1975年のラジオ劇場 STORY
劇作家つかこうへい、音楽家・朝比奈尚行、詩人・松永伍一がラジオドラマ初書き下ろし
ルンペン
 安定したサラリーマン生活と妻子を捨て、ルンペンになった中年男・後藤六助と、彼の娘の恋人である若い警官との対話を通して男の生き方、ルンペンとは何かを描いたもの。
太平洋の虹
 会津とカリフォルニアで広く知られている「少女おけい」の伝説を、宮本研が現地に飛んでルポした異色のドキュメンタリー・ドラマ。
ほんとにさよなら
 漠然とした欲求不満で会社を辞めた青年。失業保険も今日で終わり。親のすすめる相手との結婚式を明日に控えながら、恋人への思いを断ち切れないでいる娘。

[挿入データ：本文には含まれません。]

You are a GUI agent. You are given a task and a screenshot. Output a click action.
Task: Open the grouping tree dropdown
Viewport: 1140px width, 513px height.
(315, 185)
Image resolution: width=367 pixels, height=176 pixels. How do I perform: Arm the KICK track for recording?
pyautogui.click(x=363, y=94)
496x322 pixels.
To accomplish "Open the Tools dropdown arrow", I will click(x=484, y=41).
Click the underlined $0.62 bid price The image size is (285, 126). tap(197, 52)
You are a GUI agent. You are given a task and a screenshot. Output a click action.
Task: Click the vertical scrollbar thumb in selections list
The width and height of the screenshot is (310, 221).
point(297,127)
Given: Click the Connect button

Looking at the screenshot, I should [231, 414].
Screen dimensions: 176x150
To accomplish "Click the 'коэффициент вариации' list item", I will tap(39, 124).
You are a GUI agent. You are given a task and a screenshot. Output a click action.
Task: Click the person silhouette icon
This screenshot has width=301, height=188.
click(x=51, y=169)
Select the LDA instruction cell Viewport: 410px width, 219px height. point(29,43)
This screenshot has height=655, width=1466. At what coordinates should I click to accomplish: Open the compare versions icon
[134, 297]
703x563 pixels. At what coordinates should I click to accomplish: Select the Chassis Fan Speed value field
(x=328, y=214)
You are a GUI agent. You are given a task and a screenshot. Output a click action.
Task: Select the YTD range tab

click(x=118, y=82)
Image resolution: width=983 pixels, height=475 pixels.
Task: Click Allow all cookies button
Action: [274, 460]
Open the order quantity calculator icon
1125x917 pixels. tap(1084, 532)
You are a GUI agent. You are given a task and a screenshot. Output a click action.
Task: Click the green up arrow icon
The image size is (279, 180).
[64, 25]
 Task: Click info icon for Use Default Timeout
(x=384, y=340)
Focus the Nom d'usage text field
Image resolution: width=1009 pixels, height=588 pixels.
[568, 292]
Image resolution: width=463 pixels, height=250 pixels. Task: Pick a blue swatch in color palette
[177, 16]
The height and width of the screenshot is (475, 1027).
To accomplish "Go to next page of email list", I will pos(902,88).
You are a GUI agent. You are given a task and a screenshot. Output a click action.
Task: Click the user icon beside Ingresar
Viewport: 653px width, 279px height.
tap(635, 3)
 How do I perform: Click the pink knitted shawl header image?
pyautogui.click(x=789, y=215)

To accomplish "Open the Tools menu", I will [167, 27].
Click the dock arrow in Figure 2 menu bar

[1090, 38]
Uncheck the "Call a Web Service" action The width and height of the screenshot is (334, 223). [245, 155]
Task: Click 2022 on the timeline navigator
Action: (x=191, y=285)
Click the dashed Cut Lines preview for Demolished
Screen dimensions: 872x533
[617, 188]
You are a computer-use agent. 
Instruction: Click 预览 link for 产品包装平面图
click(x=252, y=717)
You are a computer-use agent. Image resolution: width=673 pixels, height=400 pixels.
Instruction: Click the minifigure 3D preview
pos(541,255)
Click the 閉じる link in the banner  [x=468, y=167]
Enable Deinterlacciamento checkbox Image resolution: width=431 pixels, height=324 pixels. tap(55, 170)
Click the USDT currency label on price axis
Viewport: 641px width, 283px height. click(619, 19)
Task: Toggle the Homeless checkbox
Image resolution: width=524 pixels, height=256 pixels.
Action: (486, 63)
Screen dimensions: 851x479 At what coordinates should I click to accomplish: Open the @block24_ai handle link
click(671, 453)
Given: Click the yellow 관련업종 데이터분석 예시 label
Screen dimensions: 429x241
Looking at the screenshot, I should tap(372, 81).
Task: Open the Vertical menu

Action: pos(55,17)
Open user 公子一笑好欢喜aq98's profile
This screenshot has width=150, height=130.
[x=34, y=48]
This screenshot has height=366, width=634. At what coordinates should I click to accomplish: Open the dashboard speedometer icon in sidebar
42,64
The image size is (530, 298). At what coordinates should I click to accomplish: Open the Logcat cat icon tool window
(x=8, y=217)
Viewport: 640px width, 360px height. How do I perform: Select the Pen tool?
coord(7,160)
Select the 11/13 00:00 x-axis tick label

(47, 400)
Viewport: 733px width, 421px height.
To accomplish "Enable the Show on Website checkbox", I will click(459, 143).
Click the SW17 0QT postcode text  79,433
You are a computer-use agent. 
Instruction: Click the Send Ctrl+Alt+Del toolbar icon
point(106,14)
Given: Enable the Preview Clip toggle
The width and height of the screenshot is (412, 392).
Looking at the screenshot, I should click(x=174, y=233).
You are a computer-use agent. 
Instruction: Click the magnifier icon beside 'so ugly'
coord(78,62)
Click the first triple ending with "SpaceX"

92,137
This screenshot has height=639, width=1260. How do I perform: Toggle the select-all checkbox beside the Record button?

2人の対話を通して、現代の若者たちのおびえ、いらだちを描く。
ポックリソング
1974年度の岸田戯曲賞を受賞したつかこうへいの書き下ろし。老人問題を取り上げ、嫁と姑の間に緊張関係を維持することでいきいきとした老後が送れるのでは、と提唱するブラックなゲーム劇。
蝉になった男
 土とつながらない現代の都市生活の不安を一人の蒸発人間の姿を通して描く。
昭和カブト虫番外地
 架空の公害都市「三日市」を舞台に、人間の営みのこっけいさ、むなしさを痛烈に風刺する。その市のを見下ろす山頂には絶滅の危機にひんしているカブト虫20万匹が巨大化して養殖されていた……。
しおばな
 過疎の孤島を舞台にした青春劇。都会からUターンしてきた3人組は、希望に燃え、島に戻ってきたが、現実は彼らの夢を無残に打ち砕く。
花地獄
 能を最高の芸術に花咲かせた・世阿弥元清という天才の生涯を通じての心の地獄を描く。詩人・松永伍一の初のラジオドラマ。
鬼と蛇のあいだ
 互いの自我の強さのゆえに夫と別居して3年になる「私」が取材を兼ねて訪れた丹後の山中で、常々、その生き方にひかれていた細川ガラシャと夫・忠興の愛憎の跡をたどる。
飛騨の石室
 奥飛騨に残る入寂の石室を題材に、人間の死について考える。病床にあってわがままな老母(鈴木光枝)のいる男(松村彦次郎)はある日、亡父ではない男名前の手紙を老母が大事にしまっているのを見つけ、その秘密を探ろうとする……。
卵を産みにきた蛙たち
 カエルの産卵に話を借りて、頭と体がちぐはぐになった現代人の生理を描く。恋人の子供をみごもっている女。しかし、彼女は結婚する意志はないようだ……。
あらみたま
 自ら不老不死の仙人という浮浪者。夫の戦死を決して認めず待ちつづける女。やさしいが突然暴力をふるいだす若者。3者の交わることのない魂の軌跡を描き、戦死した父たちの意味を考える。
女だけの家
 女流作家の時子と姉伸子。伸子は時子の娘のために家政婦の役割を務めて来た。彼女の心に巣食った複雑な心理と、秘められた復讐の恐怖を、2人の会話を通して描いたもの。
スーパーパパ
 俳優でありミュージシャンでもある劇作家・朝比奈尚行の初のラジオドラマ。蒸発した父を探す少年の胸に去来する父のイメージを幻想的に描く。
月のウサギ
 40歳の誕生日を迎えた広告代理店に勤めるサラリーマン。ある日、会社のOLに「課長、実は折り入って相談が…」と言われてヤニ下がるが…。「あとは転げ落ちる一方」の40代を迎えた中年の複雑な心情と、それに翻弄される家族の姿をコミカルに描いたホームドラマ。
世良修蔵の死
 仙台藩抗戦派の手で首をはねられた官軍参謀・世良修蔵の死を、長州人ち東北人の言葉の違いやコミュニケーションのなさが生んだ悲劇という視点からとらえ、維新期に消えた一人の青年の姿を描く。
海亀の背中にまたがって
 釣り好きの男がふとしたことから、洋上を大亀の背中に乗って空想旅行に出る。海の生物や海そのものとの対話を通して、男のそれまでの知識や思考は次々に否定されていく。
マイ・ブルー・エンジェル
ドキュメントとドラマと音楽劇をドッキングさせた暴力とエロスの青春劇。音楽は坂本龍一。「面白かったですよ、ホンモノの暴走族を使いましたし、喜頓さんとアイドルの三東ルシアの組み合わせも」と26年後に作者の流山児祥。「演出は女の人でした」。誰だろう?
われも子なれば
 死者の霊をなぐさめる夜行念仏講にまぎれ込んだ中年と老年の夫婦の亡き子への情愛、老いてゆく者の孤独。
太平洋の虹・還らざる一機
 日系アメリカ人の苦闘に満ちた歴史と彼らの引き裂かれた心理を、太平洋戦争を舞台に淡々と描く。
あの夏の今は
 奄美大島在住の作家・島尾敏雄夫妻の作品、手記、往復書簡などに材をとり、戦中から現在まで、30年余を激しく、美しく生き抜いてきた2人の姿を。